Sang pimpinan menghela nafas dengan geram dan mengangguk. Orang sepenting dia pasti tidak punya waktu untuk mereka. Dan ketika dia melihat dua orang yang mengenakan baju pudar dan pakaian usang di luar kantornya, rasa tidak senangnya sudah muncul. Sang Pemimpin Harvard, dengan wajah galak menuju pasangan tersebut. Sang wanita berkata padanya, " Kami memiliki seorang putra yang kuliah tahun pertama di Harvard. Dia sangat menyukai Harvard dan bahagia di sini. Tetapi setahun yang lalu, dia meninggal karena kecelakaan. Kami ingin mendirikan peringatan untuknya, di suatu tempat di kampus ini, bolehkan?" tanyanya, dengan mata yang menjeritkan harap.

Sang Pemimpin Harvard tidak tersentuh, wajahnya bahkan memerah. Dia tampak
terkejut. " Nyonya," katanya dengan kasar, " Kita tidak bisa mendirikan tugu untuk setiap orang yang masuk Harvard dan meninggal. Kalau kita lakukan itu, tempat ini sudah akan seperti kuburan."
"Oh, bukan," Sang wanita menjelaskan dengan cepat, " Kami tidak ingin mendirikan tugu peringatan. Kami ingin memberikan sebuah gedung untuk Harvard."
Sang Pemimpin Harvard memutar matanya. Dia menatap sekilas pada baju pudar dan pakaian usang yang mereka kenakan dan berteriak, " Sebuah gedung ?!
Apakah kalian tahu berapa harga sebuah gedung ?! Kami memiliki lebih dari 7,5 juta dolar hanya untuk bangunan fisik Harvard."

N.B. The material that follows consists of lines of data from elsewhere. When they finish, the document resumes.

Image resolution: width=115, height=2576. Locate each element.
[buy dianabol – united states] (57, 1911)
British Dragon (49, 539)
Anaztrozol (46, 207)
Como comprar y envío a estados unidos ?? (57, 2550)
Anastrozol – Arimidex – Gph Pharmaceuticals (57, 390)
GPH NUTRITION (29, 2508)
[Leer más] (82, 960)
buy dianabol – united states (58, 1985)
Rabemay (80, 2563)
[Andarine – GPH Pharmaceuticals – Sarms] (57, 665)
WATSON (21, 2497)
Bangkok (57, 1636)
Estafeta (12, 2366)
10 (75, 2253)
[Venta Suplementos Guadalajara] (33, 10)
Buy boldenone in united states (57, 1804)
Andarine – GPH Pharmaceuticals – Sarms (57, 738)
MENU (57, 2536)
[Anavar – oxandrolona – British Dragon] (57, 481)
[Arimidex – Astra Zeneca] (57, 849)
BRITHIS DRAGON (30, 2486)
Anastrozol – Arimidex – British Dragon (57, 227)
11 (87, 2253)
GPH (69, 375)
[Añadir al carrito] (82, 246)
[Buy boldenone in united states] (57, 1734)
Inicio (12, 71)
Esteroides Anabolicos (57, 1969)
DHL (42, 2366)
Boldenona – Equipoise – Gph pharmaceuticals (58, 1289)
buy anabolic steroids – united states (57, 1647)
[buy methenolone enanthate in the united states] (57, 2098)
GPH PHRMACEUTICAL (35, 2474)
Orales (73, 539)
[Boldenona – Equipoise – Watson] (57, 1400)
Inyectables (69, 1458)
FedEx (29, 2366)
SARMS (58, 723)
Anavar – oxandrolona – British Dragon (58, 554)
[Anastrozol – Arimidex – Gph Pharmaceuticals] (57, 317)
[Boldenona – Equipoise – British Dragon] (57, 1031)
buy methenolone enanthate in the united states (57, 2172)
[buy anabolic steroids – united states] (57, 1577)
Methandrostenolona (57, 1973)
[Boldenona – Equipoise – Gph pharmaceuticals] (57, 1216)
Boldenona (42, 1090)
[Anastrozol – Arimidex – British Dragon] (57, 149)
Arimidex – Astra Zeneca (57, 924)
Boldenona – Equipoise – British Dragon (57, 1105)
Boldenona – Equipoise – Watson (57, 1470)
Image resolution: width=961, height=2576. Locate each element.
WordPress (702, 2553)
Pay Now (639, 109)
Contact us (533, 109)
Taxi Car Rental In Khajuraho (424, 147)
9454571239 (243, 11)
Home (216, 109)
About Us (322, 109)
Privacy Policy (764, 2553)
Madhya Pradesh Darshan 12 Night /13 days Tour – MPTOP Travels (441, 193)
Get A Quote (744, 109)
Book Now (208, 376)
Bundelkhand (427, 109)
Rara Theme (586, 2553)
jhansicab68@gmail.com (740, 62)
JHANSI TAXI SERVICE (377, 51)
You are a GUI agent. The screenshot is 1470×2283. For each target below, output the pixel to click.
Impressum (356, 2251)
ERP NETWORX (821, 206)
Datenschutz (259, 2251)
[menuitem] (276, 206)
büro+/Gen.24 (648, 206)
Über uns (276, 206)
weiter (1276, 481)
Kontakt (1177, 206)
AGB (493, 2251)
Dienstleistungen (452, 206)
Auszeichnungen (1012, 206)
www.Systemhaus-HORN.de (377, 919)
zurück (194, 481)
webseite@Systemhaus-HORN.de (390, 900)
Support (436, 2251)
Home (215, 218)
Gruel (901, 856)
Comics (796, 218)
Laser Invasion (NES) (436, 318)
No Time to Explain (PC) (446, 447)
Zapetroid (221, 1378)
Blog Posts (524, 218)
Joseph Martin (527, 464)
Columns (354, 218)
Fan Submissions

Untuk beberapa saat sang wanita terdiam. Sang Pemimpin Harvard senang. Mungkin dia bisa terbebas dari mereka sekarang. Sang wanita menoleh pada suaminya dan berkata pelan, " Kalau hanya sebesar itu biaya untuk memulai sebuah universitas, mengapa tidak kita buat sendiri saja ?"
Suaminya mengangguk. Wajah sang Pemimpin Harvard menampakkan kebingungan.
Mr. dan Mrs. Leland Stanford bangkit dan berjalan pergi, melakukan perjalanan ke Palo Alto, California, di sana mereka mendirikan sebuah Universitas yang menyandang nama mereka, sebuah peringatan untuk seorang anak yang tidak lagi diperdulikan oleh Harvard.
Universitas tersebut adalah Stanford University, salah satu universitas favorit kelas atas di AS.


Kita, seperti pimpinan Hardvard itu, acap silau oleh baju, dan lalai. Padahal, baju hanya bungkus, apa yang disembunyikannya, kadang sangat tak ternilai. Jadi, janganlah kita selalu abai, karena baju-baju,acap menipu...

Belajarlah,maka kesempatan akan datang...



"Sumber dari segala macam bencana dan kutukan terhadap umat manusia adalah kebodohan dan ketidakmengertian. Sumber dari terciptanya peradaban tinggi adalah masyarakat yang menghormati pendidikan"

Setiap Manusia mempunyai potensi dan kesempatan yang sama untuk bahagia dalam hidupnya. Walau ukuran kebahagiaan manusia tidak bisa disama ratakan, namun secara umum bisa dilihat dari kesuksesan yang diraih selama hidupnya. Kesuksesan tidak bisa didapat begitu saja, butuh perjuangan dan usaha keras. Salah satu yang harus dilakukan untuk mendapat kesuksesan ter - sebut adalah dengan belajar. Belajar, merupakan tugas, tanggung jawab dan panggilan pertama bagi tiap manusia. belajar, selain membuat pengetahuan yang kita miliki bertambah, kesempatan terbukanya pintu kesuksesan pun semakin lebar.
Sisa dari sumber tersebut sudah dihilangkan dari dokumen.